On the one-year anniversary of the devastating Japanese tsunami, engineers from the USC Viterbi School of Engineering Tsunami Research Center are working with the state of California to better understand the damaging currents caused by tsunamis.
Funded by the California Geological Survey, the California Emergency Management Agency and the Federal Emergency Management Agency, USC researchers will use hydrodynamic computer modeling and historical tsunami data to evaluate the currents generated by tsunamis and their effect in California ports and harbors.
Results from the study will be used to determine safe depths for evacuation, to map zones that might be prone to higher or lower currents under tsunami conditions (to inform how ships and boats are moved and evacuated) and to create hazard maps for ports, harbors and marinas. Work will begin in the next few weeks and last through the end of the year.
Currents caused by last year’s Japanese tsunami in March caused millions of dollars of damage at 27 harbors along the California coast, particularly in Santa Cruz and Crescent City. In Santa Barbara, swirling currents lasted for more than 24 hours, with the strongest surges taking place long after the original currents.
According to associate professor Patrick Lynett and adjunct research professor Jose Borrero of the USC Sonny Astani Department of Civil and Environmental Engineering, who will conduct the study, these tsunami-induced “phantom currents” are not well understood.
Even in moderate-sized tsunamis, currents can rip large boats from their moorings. During the Indian Ocean tsunami in 2004, at locations very far from the earthquake itself, large ships were ripped from their moorings and pushed around the harbor by surges occurring many hours after the tsunami first arrived.
A similar effect occurred in Crescent City in November 2006 when a magnitude 8.3 earthquake off of Russia’s Kuril Islands caused a moderate tsunami. The currents caused by the waves were strongest some three hours after the tsunami’s arrival and caused $20 million in damage to Crescent City’s harbor. Repairs from that event had not yet been completed when the Japan tsunami struck.
“Imagine an oil tanker or cargo ship torn loose and out of control in the Port of Los Angeles or San Francisco Bay,” warned Lynett, holder of the John and Dorothy Shea Early Career Chair in Civil Engineering. “The problem could escalate very quickly.”

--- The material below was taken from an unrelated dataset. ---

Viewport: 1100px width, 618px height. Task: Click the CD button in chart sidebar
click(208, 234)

Added Borrero: “California is being proactive in its effort to re-evaluate certain elements of its tsunami preparedness based on lessons learned from the Japan event. During [that] tsunami, even though we knew how big the waves were going to be, we severely underestimated the strength and duration of the currents.”

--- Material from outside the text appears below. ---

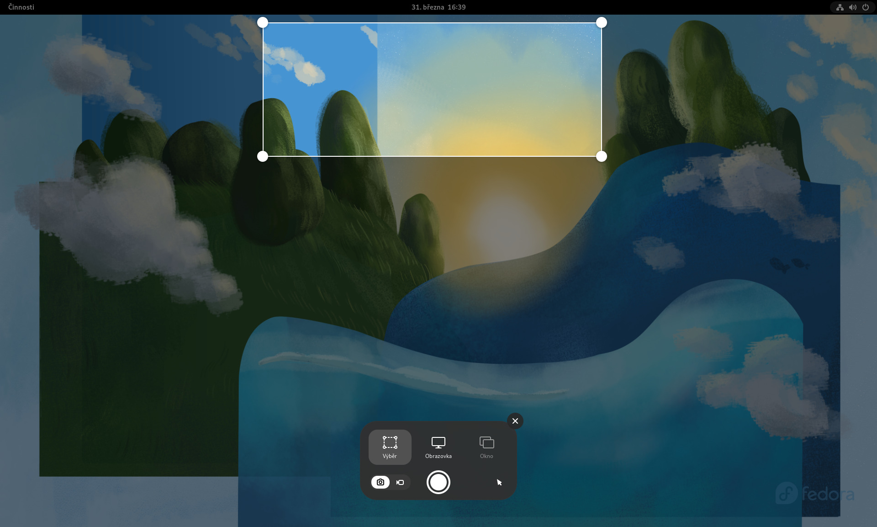Close the screenshot tool panel
Screen dimensions: 877x527
(x=515, y=421)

Rick Wilson of the California Geological Survey said, “Fortunately, this is a hazard that can be dealt with.”
His agency and the federal and state emergency management agencies are funding Lynett and Borrero, who will examine this issue as part of USC’s ongoing initiative to provide tsunami expertise to California.
Lynett and Borrero have gathered data on this phenomenon and used advanced computer models to quantify the extent and duration of the late-arriving and potentially damaging surges.
“We have the tools available to understand this problem and make the right call in the future,” Lynett said.